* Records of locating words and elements

____

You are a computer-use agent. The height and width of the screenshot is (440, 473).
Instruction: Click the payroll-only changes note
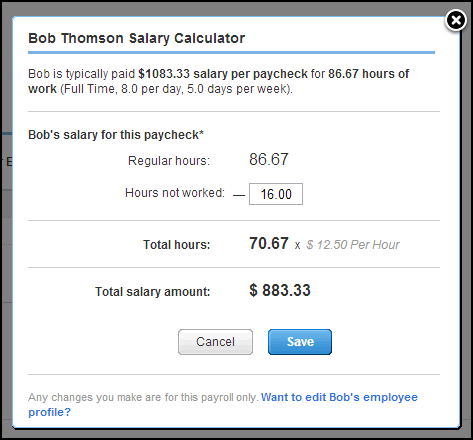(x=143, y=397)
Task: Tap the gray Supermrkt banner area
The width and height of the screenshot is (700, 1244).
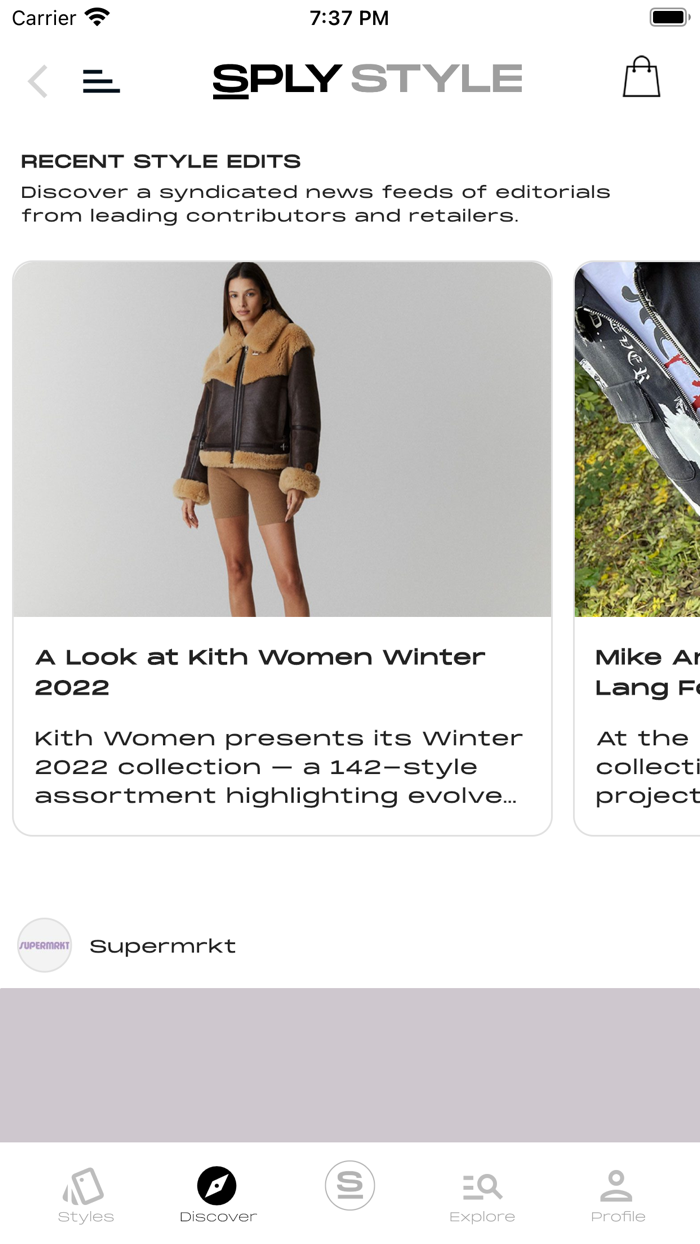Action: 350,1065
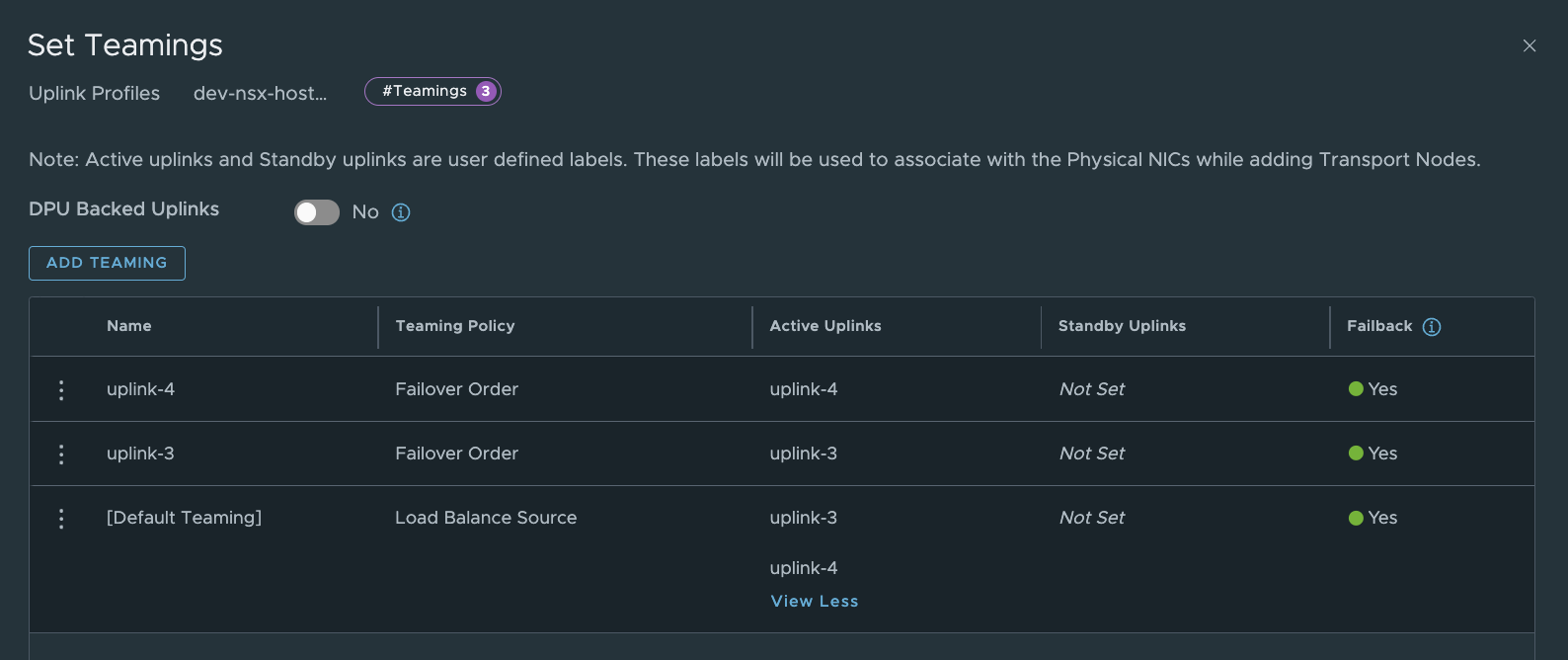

____

* WHAT YOU HAVE TO DO
Reproduce every line of the records above, requests included, and reduce each coordinate in the answers by 65, leaving all other numbers unchanged. Omit the pictures.

* FINISHED ANSWER
You are a computer-use agent. The height and width of the screenshot is (440, 473).
Instruction: Click the payroll-only changes note
(x=78, y=332)
Task: Tap the gray Supermrkt banner area
The width and height of the screenshot is (700, 1244).
Action: 285,1000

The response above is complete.